Impact Estimation Approach
The Cadmus approach to estimating the load reductions in each event was to estimate a reference
load (what demand would have been in each hour of an event if the event had not occurred) in
each hour during an event window. The difference between the actual load and the reference
load in an event hour is the estimate of the program’s impact during that event hour.
Figure 2 illustrates the approach. It shows the hourly loads for the Bonneville substation on July
23, 2009, when RMP called the third event of the summer. The event window was 2:00p to
6:00p. The red (solid) line is the observed load. The blue (dashed) line is the reference load that
was generated with a regression model. The impact of the event in each hour is the difference
between the metered load (red line) and the reference load (blue line).
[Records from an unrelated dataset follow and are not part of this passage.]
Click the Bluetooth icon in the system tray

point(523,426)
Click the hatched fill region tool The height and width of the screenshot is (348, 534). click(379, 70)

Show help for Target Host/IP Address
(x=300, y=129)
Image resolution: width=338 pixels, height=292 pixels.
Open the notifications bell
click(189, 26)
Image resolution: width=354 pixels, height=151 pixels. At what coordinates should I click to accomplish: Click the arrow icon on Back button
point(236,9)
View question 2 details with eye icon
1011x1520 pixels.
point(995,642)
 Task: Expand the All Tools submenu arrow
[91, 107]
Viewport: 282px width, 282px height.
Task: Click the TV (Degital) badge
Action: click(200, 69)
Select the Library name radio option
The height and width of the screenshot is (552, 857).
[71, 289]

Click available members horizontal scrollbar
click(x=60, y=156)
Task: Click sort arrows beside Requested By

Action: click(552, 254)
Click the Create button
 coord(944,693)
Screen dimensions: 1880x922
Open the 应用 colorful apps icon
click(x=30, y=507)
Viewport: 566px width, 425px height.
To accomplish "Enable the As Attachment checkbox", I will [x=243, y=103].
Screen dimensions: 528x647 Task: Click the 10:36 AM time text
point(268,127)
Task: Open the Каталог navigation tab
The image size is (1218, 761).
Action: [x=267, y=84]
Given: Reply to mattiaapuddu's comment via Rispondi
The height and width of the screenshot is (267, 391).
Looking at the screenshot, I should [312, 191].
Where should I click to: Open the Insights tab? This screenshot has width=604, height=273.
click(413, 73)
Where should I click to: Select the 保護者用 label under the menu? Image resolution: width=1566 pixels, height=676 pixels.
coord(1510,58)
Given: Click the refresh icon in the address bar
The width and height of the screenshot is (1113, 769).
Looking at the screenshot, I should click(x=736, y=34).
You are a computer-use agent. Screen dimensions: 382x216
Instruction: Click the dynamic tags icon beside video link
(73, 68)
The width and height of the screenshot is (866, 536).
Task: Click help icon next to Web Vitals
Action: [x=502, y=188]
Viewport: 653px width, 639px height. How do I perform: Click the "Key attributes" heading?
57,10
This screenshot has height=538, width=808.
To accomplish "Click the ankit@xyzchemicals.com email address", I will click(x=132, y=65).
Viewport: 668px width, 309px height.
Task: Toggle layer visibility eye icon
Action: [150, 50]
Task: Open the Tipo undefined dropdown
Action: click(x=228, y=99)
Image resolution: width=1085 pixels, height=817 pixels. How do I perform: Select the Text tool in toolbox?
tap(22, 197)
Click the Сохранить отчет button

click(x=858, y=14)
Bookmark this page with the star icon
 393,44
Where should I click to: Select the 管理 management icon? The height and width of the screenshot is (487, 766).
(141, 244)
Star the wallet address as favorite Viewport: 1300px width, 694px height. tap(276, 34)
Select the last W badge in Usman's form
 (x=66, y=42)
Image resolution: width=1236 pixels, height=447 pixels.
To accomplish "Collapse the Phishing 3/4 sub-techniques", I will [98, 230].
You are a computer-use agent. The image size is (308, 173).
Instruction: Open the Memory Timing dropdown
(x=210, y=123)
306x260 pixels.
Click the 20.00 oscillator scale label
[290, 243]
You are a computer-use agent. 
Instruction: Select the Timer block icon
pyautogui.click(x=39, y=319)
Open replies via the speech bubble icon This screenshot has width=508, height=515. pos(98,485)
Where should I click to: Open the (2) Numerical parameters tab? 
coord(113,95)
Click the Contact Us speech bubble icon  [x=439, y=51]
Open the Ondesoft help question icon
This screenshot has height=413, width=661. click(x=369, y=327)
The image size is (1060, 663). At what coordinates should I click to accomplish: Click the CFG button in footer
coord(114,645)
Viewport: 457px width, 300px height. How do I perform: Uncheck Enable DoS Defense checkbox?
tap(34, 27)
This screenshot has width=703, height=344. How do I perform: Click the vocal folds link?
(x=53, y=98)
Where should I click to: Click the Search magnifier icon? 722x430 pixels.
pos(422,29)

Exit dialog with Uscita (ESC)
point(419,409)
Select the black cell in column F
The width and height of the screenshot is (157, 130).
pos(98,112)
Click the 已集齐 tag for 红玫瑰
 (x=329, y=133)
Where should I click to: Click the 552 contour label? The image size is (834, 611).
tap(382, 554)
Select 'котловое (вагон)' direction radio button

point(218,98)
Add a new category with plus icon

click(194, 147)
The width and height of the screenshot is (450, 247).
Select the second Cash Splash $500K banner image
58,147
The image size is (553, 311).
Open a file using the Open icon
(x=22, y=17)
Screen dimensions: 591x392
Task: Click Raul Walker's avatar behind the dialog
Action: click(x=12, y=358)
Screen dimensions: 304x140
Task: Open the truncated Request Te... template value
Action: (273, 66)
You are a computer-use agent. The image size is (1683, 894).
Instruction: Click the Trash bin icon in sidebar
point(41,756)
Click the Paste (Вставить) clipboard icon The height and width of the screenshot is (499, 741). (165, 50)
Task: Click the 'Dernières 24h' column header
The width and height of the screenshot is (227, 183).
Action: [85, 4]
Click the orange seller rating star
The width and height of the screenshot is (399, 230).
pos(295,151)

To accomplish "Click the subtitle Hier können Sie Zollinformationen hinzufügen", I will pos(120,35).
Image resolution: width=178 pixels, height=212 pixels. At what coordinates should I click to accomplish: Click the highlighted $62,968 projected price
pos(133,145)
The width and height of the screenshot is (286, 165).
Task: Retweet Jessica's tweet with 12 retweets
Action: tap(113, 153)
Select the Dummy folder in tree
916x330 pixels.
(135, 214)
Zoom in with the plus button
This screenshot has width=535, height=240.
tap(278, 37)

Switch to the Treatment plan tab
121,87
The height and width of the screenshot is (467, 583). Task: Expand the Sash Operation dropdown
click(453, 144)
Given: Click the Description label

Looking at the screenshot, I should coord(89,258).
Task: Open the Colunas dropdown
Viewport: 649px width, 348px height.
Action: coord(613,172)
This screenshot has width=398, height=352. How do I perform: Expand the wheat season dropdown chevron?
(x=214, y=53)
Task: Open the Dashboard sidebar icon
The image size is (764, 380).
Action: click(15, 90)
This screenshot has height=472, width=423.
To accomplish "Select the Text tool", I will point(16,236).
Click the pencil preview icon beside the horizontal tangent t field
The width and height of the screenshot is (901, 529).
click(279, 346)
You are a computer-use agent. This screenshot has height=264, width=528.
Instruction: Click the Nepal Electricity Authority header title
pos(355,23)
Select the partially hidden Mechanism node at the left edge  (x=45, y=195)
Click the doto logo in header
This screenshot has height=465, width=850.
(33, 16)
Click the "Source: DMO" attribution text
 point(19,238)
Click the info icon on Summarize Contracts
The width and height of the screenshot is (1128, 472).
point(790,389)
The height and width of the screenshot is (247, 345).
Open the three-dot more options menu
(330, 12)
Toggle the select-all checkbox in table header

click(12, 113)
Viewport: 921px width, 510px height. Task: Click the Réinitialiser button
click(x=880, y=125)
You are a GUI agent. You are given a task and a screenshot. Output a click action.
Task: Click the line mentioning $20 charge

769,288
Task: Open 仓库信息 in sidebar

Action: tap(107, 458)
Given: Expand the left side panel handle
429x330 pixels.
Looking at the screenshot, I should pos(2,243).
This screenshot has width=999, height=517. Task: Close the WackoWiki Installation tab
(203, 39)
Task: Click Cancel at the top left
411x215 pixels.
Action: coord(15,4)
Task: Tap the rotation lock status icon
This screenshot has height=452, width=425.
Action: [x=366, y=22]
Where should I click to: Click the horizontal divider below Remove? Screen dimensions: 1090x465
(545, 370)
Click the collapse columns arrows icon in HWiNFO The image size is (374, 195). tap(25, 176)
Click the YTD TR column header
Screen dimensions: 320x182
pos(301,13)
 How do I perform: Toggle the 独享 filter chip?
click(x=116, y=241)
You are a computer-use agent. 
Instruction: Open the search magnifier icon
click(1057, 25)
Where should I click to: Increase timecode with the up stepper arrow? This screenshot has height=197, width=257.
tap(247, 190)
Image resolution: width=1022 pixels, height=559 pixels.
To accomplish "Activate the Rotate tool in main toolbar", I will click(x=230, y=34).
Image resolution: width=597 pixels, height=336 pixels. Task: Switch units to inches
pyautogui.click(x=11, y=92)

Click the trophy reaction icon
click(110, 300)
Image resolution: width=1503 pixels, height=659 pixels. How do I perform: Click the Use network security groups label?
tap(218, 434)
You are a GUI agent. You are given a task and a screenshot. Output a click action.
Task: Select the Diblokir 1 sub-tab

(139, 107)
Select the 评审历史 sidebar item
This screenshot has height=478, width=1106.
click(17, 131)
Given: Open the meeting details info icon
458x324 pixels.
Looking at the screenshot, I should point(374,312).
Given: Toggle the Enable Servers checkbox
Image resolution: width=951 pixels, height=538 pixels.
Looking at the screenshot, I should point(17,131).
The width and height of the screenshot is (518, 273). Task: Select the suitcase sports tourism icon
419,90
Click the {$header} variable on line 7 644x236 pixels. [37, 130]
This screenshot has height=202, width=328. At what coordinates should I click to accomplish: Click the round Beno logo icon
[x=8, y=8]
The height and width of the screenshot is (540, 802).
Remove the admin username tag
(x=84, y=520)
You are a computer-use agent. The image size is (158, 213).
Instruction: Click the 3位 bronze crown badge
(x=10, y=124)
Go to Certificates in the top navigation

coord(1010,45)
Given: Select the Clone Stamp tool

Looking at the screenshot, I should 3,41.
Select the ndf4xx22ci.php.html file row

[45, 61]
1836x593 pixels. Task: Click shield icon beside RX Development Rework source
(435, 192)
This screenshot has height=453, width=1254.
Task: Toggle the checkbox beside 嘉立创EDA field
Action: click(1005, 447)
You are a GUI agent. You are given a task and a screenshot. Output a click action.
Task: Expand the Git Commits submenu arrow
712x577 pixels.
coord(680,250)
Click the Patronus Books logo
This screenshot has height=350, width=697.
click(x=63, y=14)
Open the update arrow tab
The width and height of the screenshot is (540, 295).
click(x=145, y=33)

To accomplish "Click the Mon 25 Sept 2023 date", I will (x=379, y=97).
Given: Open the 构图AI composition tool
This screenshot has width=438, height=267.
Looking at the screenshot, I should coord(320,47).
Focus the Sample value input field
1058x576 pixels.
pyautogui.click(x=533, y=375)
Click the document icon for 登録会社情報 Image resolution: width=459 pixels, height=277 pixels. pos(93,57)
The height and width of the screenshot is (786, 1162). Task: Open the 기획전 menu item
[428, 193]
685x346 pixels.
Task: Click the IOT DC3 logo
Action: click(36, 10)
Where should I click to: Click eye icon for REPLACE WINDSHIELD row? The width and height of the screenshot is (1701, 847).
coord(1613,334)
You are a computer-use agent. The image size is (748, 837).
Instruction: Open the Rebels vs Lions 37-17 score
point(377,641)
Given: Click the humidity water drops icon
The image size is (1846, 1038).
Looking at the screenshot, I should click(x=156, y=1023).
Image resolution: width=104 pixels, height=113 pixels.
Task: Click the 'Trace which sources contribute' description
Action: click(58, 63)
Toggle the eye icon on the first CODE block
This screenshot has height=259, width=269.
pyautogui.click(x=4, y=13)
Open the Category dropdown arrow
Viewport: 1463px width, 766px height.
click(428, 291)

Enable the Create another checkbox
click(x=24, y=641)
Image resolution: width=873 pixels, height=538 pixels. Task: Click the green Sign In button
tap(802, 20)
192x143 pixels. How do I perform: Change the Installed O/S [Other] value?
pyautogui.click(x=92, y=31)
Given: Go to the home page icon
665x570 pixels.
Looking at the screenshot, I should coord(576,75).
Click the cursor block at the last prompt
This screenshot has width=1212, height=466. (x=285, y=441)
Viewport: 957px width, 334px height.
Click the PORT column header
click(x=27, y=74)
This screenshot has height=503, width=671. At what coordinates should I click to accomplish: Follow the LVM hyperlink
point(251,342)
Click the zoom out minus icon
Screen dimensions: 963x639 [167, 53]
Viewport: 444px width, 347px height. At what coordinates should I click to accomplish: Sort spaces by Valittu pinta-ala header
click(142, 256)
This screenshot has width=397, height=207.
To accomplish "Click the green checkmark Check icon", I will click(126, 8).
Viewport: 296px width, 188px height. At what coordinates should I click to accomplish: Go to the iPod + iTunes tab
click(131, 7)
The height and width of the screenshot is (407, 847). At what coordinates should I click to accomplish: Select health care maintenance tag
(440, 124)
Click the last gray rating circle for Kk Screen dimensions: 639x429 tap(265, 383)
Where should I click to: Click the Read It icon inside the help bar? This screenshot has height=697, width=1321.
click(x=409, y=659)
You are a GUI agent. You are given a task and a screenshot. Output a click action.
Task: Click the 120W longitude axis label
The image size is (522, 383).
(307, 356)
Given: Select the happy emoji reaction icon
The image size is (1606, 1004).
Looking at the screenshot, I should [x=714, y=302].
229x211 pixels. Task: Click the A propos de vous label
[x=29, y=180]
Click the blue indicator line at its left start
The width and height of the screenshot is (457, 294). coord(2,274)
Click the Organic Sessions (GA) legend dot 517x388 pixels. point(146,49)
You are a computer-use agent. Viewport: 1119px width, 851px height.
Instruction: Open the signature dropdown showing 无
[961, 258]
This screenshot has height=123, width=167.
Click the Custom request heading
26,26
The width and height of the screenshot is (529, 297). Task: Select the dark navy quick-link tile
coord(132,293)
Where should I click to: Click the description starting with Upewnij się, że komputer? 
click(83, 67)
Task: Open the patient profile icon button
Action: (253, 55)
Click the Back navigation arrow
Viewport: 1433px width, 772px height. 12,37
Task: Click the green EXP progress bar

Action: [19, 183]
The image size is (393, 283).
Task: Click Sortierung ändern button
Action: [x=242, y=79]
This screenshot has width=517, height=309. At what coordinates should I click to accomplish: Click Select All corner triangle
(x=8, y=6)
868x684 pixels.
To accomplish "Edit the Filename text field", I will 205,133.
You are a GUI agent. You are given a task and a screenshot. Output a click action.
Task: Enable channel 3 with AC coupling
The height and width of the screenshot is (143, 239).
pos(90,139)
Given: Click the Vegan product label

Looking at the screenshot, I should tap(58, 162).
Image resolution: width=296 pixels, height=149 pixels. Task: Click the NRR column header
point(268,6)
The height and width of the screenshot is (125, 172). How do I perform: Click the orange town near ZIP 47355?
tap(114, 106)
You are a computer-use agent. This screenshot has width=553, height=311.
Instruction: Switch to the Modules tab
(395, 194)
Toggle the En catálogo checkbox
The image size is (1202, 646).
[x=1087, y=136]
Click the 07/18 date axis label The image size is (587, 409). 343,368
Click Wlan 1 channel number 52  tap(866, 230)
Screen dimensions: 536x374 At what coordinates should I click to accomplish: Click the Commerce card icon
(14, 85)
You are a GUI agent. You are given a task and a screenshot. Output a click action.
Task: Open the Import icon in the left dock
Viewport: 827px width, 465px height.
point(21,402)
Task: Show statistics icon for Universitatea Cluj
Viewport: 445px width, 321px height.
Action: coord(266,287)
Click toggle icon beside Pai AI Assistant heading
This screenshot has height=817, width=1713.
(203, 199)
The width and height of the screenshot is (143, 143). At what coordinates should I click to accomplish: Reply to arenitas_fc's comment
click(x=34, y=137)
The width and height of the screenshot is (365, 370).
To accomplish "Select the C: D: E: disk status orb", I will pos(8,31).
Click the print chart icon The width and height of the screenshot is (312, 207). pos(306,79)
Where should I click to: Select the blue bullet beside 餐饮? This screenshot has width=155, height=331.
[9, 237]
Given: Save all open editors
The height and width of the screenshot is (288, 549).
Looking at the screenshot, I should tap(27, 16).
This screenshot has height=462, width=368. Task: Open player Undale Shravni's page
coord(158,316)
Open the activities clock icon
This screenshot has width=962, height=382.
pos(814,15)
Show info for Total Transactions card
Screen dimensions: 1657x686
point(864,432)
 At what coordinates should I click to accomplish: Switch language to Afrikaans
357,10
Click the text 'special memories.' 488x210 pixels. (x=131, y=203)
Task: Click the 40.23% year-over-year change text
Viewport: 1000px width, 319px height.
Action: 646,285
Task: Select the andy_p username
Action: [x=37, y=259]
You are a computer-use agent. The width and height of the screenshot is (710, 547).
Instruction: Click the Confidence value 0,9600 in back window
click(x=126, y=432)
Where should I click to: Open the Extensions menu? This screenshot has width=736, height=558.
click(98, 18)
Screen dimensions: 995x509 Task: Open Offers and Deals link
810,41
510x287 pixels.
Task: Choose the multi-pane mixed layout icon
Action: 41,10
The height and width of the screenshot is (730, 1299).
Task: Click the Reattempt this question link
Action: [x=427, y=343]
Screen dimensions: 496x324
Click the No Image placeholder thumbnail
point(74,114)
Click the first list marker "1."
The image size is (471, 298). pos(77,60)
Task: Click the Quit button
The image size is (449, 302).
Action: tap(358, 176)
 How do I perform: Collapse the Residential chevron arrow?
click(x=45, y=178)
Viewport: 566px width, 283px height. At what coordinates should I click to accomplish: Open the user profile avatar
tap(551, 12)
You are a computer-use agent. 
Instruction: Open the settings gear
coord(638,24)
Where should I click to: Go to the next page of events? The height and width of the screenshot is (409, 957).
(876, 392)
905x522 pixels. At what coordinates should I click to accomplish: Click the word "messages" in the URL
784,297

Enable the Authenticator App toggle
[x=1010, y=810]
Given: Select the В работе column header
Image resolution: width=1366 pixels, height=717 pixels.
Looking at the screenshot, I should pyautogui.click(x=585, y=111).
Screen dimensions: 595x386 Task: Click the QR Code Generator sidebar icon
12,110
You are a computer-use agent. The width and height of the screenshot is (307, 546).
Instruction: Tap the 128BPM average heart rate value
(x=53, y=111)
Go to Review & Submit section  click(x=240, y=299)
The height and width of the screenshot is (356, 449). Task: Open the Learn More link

The figure depicts an
estimated average hourly impact of approximately 38 MW.
The reference load can be estimated in several ways. One is a day matching approach. This
involves estimating the (unconditional) average of the loads in the same hour in the two
weekdays immediately preceding and following the event. If irrigation demand conditions,
which are a function of weather, evapotranspiration, crop maturity, and other factors, on the
reference days are similar to those on the event day, the reference load will likely represent well
what demand would have been, and the difference between observed and reference loads will be
an accurate estimate of the true load reduction. However, if any of the demand conditions
change, the load reduction estimates will be biased.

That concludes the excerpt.